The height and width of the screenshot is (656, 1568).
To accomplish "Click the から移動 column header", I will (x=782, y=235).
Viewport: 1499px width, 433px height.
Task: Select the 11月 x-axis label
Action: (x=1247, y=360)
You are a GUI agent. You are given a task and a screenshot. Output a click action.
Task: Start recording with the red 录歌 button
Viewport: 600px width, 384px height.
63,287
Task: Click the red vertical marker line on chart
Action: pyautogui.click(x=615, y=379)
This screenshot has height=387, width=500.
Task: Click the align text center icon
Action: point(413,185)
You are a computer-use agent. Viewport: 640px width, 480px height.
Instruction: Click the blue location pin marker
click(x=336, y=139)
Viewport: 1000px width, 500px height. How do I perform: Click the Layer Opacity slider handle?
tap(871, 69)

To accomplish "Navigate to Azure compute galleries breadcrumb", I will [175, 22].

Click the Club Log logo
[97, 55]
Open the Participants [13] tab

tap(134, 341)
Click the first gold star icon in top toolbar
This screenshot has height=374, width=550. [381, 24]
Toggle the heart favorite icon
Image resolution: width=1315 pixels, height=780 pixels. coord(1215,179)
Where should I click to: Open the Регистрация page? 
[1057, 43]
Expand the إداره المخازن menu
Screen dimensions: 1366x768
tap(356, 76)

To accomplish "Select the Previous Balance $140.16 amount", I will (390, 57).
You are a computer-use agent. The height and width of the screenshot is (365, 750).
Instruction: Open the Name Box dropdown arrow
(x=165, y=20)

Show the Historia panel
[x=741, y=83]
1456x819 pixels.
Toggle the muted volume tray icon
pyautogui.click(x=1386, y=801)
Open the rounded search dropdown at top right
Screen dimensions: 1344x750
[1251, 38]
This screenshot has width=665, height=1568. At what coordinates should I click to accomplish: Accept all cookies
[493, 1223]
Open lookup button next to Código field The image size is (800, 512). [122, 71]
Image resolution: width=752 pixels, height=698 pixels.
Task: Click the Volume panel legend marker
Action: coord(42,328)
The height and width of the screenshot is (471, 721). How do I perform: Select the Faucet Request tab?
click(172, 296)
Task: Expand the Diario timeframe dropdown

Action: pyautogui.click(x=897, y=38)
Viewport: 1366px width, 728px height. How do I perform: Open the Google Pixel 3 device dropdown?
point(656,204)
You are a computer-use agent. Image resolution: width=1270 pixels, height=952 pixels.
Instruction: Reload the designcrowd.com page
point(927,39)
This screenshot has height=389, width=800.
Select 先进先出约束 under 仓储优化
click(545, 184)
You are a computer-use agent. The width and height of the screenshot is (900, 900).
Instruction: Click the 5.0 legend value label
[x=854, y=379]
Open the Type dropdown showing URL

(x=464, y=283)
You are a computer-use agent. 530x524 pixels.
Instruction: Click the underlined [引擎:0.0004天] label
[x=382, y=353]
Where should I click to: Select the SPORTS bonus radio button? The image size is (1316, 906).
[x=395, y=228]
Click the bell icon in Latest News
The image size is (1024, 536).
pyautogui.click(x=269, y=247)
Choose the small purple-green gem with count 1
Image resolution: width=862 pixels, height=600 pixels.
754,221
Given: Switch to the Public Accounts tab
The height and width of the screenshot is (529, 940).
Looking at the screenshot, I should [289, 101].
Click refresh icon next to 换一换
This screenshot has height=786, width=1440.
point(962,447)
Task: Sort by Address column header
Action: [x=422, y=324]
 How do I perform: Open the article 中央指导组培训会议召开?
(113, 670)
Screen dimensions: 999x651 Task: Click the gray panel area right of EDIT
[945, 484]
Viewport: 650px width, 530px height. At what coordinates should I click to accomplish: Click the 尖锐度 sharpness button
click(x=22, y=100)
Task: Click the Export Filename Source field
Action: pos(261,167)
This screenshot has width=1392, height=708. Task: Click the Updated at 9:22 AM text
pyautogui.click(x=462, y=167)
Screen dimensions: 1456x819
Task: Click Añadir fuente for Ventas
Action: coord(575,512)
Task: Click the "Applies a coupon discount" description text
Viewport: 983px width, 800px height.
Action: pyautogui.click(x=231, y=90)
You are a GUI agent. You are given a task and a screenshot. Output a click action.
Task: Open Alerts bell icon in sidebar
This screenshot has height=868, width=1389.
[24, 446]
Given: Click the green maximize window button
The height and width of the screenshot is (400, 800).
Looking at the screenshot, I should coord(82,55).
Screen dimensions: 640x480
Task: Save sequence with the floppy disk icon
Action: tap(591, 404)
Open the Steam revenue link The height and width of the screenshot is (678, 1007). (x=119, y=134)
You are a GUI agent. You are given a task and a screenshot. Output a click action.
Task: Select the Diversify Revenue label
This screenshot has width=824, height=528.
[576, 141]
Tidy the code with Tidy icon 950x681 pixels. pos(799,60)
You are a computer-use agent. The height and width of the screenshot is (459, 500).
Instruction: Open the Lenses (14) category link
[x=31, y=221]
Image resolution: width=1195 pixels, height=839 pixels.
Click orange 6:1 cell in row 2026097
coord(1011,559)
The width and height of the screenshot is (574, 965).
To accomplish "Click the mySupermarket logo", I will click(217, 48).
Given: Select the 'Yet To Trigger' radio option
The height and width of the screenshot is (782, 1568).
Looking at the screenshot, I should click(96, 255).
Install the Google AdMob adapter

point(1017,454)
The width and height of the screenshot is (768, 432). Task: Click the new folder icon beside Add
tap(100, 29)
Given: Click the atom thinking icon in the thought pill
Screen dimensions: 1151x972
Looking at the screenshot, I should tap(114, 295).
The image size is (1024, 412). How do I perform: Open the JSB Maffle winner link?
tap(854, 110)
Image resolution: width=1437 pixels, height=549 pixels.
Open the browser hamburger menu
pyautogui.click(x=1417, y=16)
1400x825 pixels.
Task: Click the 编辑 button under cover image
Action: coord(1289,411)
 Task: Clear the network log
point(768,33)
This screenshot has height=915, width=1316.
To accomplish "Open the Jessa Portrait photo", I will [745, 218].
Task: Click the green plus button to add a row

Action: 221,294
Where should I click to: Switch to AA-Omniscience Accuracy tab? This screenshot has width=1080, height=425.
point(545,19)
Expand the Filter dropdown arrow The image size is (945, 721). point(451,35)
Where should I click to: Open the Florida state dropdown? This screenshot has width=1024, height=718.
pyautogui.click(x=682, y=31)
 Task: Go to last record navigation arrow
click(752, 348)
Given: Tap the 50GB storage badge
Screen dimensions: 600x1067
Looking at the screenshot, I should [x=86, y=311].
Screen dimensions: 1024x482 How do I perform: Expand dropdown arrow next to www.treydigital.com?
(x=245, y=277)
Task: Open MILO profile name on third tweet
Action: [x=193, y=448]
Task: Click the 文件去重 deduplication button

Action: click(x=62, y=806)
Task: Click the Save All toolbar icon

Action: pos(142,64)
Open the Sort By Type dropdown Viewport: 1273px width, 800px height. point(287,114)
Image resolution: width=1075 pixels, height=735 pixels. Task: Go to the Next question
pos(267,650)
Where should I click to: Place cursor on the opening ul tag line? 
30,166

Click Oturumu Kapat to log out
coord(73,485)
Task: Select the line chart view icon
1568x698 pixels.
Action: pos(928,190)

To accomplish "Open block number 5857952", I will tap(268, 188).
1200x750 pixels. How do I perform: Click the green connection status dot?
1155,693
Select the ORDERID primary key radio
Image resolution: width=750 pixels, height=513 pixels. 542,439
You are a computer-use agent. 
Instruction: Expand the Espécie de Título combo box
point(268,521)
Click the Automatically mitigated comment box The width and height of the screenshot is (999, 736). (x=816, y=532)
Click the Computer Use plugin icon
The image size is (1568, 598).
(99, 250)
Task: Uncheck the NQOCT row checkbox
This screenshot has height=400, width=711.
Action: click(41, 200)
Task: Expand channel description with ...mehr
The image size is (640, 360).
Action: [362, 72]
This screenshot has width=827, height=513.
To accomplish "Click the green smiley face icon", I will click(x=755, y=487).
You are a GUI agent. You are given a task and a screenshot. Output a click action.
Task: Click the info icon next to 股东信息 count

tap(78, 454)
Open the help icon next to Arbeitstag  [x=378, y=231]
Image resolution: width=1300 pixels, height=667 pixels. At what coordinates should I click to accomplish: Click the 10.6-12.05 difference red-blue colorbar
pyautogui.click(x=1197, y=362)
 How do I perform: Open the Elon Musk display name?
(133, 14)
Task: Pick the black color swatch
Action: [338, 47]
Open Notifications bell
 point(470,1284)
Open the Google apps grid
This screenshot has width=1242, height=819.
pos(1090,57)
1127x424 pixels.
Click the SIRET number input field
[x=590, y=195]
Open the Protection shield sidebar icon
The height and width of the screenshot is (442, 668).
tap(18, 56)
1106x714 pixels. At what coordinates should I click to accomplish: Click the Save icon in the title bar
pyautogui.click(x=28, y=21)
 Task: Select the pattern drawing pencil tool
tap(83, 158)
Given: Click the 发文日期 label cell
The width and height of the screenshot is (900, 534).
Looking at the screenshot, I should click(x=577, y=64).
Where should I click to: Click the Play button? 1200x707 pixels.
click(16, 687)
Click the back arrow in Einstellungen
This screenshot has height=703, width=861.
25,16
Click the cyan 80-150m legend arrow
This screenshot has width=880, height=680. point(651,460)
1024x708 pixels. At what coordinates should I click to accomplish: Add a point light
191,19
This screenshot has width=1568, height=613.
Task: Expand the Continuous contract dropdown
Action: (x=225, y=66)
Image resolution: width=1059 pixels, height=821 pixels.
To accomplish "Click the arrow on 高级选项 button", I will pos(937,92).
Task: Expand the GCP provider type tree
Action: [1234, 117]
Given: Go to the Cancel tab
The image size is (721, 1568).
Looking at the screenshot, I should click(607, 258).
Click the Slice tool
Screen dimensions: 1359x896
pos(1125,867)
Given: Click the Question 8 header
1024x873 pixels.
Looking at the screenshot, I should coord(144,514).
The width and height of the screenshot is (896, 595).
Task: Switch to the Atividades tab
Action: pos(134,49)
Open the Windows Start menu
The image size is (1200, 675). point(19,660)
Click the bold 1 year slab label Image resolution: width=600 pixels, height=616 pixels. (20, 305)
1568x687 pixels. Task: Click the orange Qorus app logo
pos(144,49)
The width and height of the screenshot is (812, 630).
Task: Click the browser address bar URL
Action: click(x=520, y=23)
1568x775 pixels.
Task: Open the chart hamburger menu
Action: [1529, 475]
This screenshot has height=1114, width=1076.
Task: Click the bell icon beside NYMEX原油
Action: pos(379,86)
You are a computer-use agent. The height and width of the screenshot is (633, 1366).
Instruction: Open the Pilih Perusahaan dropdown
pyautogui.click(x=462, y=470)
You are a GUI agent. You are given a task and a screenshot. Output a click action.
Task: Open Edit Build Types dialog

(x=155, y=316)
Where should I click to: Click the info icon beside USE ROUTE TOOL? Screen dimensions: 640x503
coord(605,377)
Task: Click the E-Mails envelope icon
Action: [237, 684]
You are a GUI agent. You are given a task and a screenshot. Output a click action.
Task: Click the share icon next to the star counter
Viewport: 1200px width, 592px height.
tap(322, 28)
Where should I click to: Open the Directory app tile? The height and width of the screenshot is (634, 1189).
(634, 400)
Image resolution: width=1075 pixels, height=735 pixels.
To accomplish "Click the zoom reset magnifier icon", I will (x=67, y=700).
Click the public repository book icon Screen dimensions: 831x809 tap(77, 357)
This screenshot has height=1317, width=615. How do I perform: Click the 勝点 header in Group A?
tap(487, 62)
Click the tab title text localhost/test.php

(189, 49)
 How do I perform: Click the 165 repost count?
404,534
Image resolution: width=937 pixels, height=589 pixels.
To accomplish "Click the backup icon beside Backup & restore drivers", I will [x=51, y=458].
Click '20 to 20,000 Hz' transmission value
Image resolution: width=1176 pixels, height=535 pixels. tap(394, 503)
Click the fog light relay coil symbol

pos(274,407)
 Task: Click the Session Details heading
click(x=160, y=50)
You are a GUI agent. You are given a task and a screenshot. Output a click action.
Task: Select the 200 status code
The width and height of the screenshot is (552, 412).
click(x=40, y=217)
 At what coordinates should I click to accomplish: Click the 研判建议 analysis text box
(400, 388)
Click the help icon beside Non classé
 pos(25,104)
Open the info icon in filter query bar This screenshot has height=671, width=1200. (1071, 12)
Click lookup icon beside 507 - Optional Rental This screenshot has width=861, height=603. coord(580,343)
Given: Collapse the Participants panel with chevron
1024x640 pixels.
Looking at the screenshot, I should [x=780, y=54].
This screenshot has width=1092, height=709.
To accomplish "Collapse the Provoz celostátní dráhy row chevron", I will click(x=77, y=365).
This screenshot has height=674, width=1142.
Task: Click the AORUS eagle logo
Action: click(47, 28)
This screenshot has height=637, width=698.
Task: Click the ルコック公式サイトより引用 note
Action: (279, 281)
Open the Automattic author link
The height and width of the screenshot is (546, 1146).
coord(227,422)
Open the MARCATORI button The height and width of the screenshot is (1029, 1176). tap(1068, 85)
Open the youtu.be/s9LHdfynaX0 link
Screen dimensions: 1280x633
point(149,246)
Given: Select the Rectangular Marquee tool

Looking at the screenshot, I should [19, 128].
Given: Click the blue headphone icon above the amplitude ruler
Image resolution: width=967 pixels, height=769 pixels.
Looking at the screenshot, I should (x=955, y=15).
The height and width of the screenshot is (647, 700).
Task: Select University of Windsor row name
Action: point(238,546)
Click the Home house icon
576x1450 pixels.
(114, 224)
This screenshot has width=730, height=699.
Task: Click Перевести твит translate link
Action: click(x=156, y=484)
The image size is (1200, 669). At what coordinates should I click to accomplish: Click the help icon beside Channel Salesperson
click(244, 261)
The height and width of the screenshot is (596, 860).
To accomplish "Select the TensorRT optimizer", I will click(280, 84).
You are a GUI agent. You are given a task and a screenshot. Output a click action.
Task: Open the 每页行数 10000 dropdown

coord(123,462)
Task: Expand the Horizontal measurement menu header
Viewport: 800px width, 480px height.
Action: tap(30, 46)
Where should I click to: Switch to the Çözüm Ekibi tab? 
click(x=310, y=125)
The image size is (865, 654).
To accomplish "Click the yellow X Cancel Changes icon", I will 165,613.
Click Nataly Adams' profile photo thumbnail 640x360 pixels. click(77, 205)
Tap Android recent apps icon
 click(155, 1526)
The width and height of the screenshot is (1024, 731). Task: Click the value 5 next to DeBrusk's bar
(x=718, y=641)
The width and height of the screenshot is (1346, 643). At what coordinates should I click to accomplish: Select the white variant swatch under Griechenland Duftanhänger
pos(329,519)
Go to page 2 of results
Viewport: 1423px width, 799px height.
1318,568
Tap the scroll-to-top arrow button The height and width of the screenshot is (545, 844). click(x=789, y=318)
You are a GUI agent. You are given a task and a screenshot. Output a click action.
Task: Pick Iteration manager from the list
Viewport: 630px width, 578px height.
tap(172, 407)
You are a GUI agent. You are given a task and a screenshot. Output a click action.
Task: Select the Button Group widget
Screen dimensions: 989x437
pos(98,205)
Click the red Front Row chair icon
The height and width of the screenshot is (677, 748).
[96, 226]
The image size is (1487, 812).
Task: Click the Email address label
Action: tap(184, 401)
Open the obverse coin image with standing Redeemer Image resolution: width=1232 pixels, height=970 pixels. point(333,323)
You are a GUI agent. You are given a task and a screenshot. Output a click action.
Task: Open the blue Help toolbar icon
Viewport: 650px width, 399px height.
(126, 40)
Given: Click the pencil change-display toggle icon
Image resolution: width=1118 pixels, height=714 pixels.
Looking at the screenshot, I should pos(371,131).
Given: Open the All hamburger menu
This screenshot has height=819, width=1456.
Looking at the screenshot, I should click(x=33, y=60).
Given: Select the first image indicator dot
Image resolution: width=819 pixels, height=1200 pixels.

┄┄┄┄┄┄┄┄┄┄┄┄┄┄┄┄┄┄┄┄

EXERCISE: Find the line with "This screenshot has width=824, height=528." in the material above. Reproduce it and each line after it up to and including the line with "The width and height of the screenshot is (574, 965).".

COMPLETED EXERCISE:
This screenshot has width=824, height=528.
[576, 141]
Tidy the code with Tidy icon 950x681 pixels. pos(799,60)
You are a computer-use agent. The height and width of the screenshot is (459, 500).
Instruction: Open the Lenses (14) category link
[x=31, y=221]
Image resolution: width=1195 pixels, height=839 pixels.
Click orange 6:1 cell in row 2026097
coord(1011,559)
The width and height of the screenshot is (574, 965).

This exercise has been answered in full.